Determining the molar mass of butane through experimentation is possible with multiple trials. The more trials completed, the closer the average molar mass of butane is to the accepted value of the molar mass of butane. To determine the molar mass, take the mass of butane in the beaker and divide that by the number of moles of butane. Then determine the pressure of butane, volume of displaced water, and temperature of the water/butane gas. Once pressure, moles, volume, and temperature have been determined, plug the values into the ideal gas law equation, PV=nrT, to determine moles. Molar mass is grams / moles, so take the mass / moles. The accepted value of molar mass of butane is 58.124 g/mol, and our average calculated value of the mass of butane is 56.57g/mol.

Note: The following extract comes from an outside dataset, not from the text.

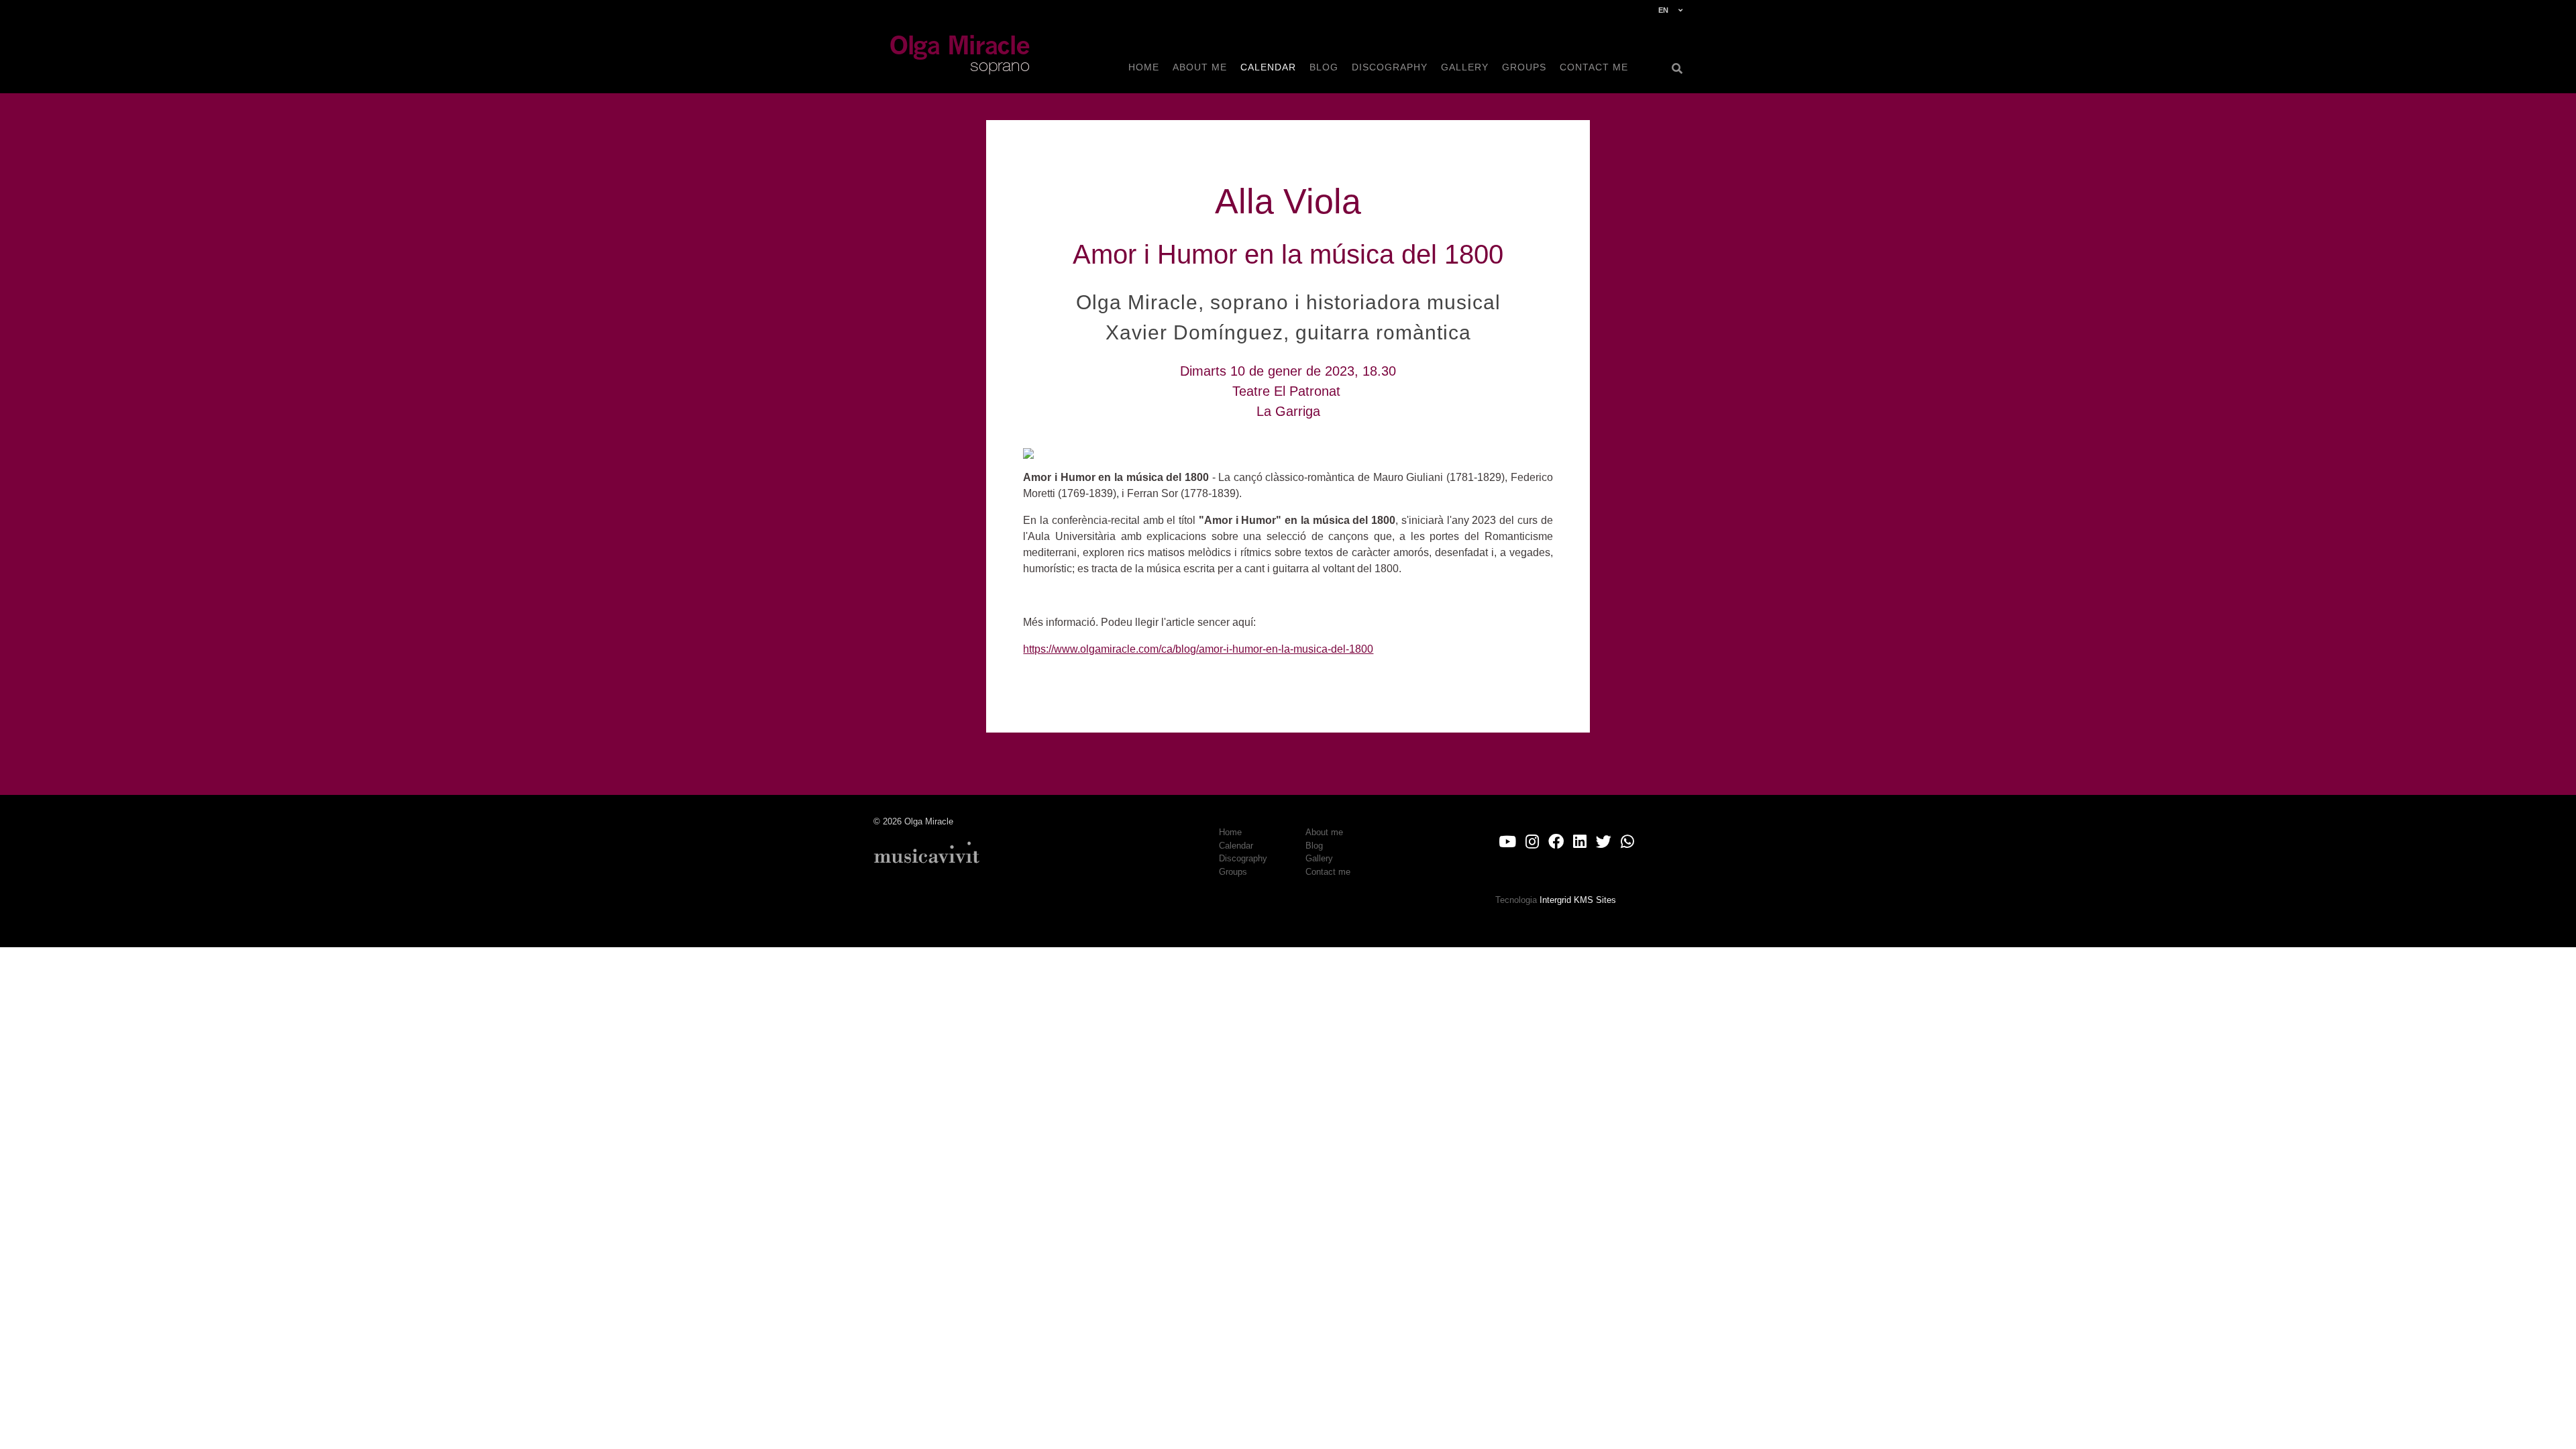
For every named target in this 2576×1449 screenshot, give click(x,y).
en (1663, 10)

EVALUATING THE PROCESURE(S) –

A random error is caused by variability in samples. It can vary between trials of an experiment, and it commonly defined as the deviation from the true accepted value. A random error can be solved by repetition of the experiment. A random error that occurred in this lab is that when the lighter was put under water to release butane into the beaker, water went into the lighter. When the lighter was weighed for the next trial, the weight was slightly off due to the existing water inside the lighter. A systematic error is an error caused by a variation in samples. Systematic errors usually occur from faulty equipment. Repetition does not solve systematic errors, and the value is referred to as a bias or the deviation from the true value.

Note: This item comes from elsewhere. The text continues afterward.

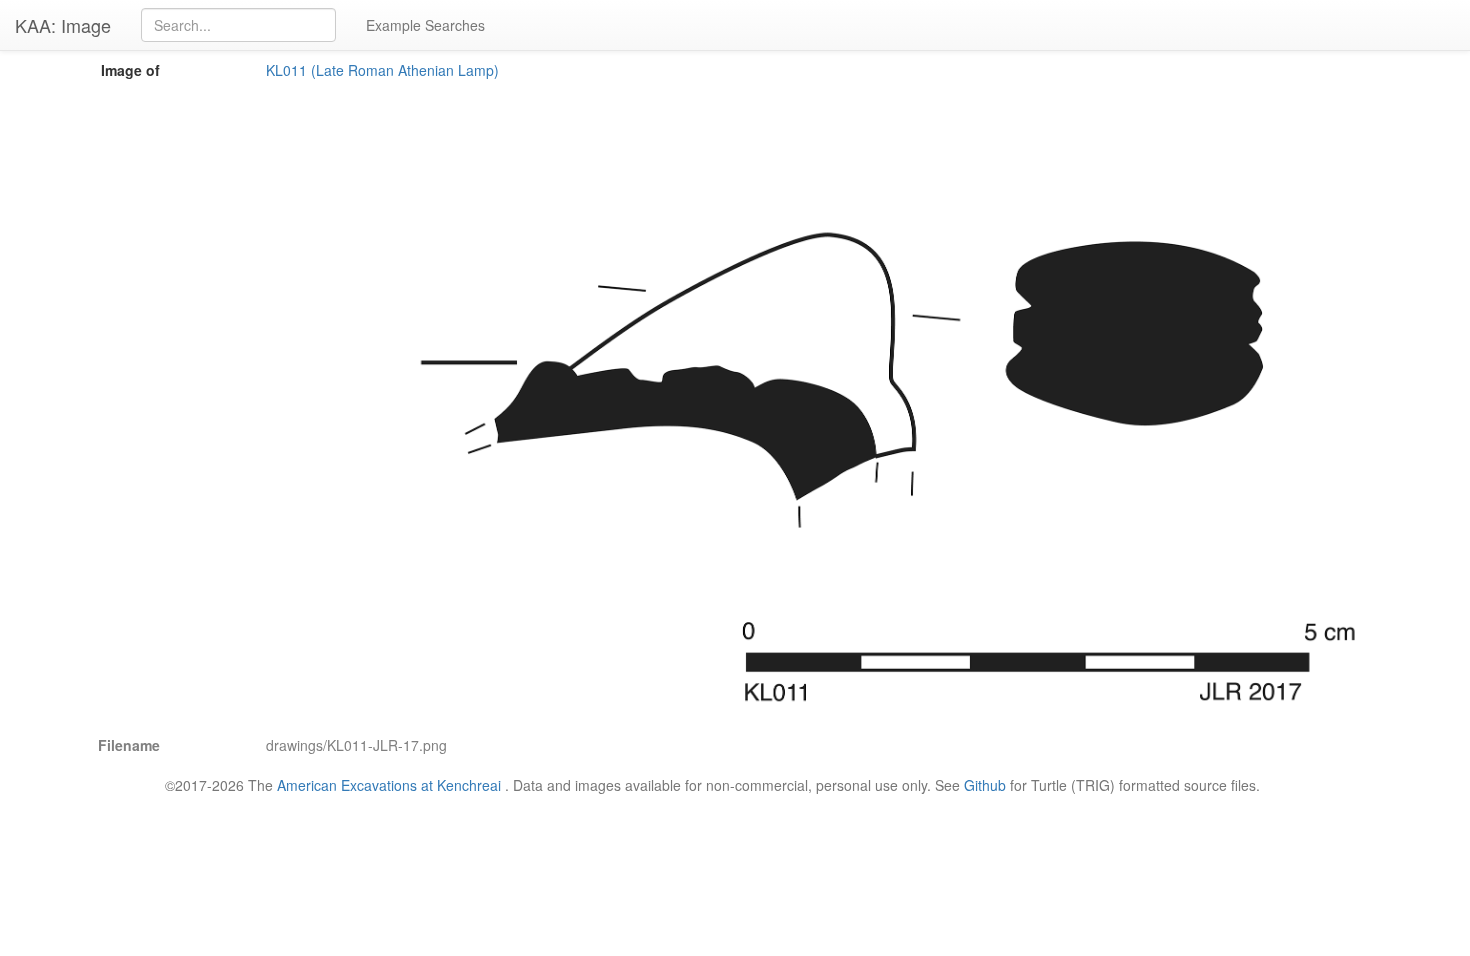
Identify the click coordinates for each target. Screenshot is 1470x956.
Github (985, 785)
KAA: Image (63, 25)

A possible systematic error that may have occurred in this lab is that the butane from the lighter may have contained air or a substance other than butane in the lighter, skewing the measured amount of butane gas collected at the top of the beaker. Another systematic error was that if the beaker was even slightly cracked at the top, allowing air to enter the beaker, the value of molar mass would change because the gas collected at the top of the beaker would no longer be strictly butane. Another systematic error that could have occurred is that the ambient room pressure was taken from a website dictating the pressure in the area, rather than directly in our room. The measurements in the lab are reliable taking into consideration the equipment windows of error and there are few to no flaws and weaknesses in the procedure itself.

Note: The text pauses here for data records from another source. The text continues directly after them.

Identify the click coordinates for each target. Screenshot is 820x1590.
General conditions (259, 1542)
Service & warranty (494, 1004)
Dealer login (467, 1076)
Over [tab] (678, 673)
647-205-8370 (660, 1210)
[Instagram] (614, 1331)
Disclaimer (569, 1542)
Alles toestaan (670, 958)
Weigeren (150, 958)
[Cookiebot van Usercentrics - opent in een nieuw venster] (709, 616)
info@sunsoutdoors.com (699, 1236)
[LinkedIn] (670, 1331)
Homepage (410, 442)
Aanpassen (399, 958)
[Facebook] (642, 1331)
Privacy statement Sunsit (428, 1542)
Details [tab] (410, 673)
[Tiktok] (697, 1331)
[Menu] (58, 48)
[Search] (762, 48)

IMPROVING THE INVESTIGATION –

The experiment could have been improved by measure the atmospheric pressure directly in the room, obtaining a more accurate room pressure to ensure that the pressure of butane was calculated correctly. Other improvements may include more accurate equipment such as a balance, beaker, and thermometer. Also, the butane used in the experiment could have been certified as pure butane, rather than butane from a common lighter.

APPENDICES –

“Cornellbiochem – Butane.” Cornellbiochem – home. Web. 08 Nov. 2009.

Brown, Theodore L., H. Eugene LeMay Jr., Bruce E. Bursten, and Catherine J. Murphy. Chemistry The

Central Science; AP Edition. 10th ed. Upper Saddle River: Prentice Hall College Div, 2005. Print.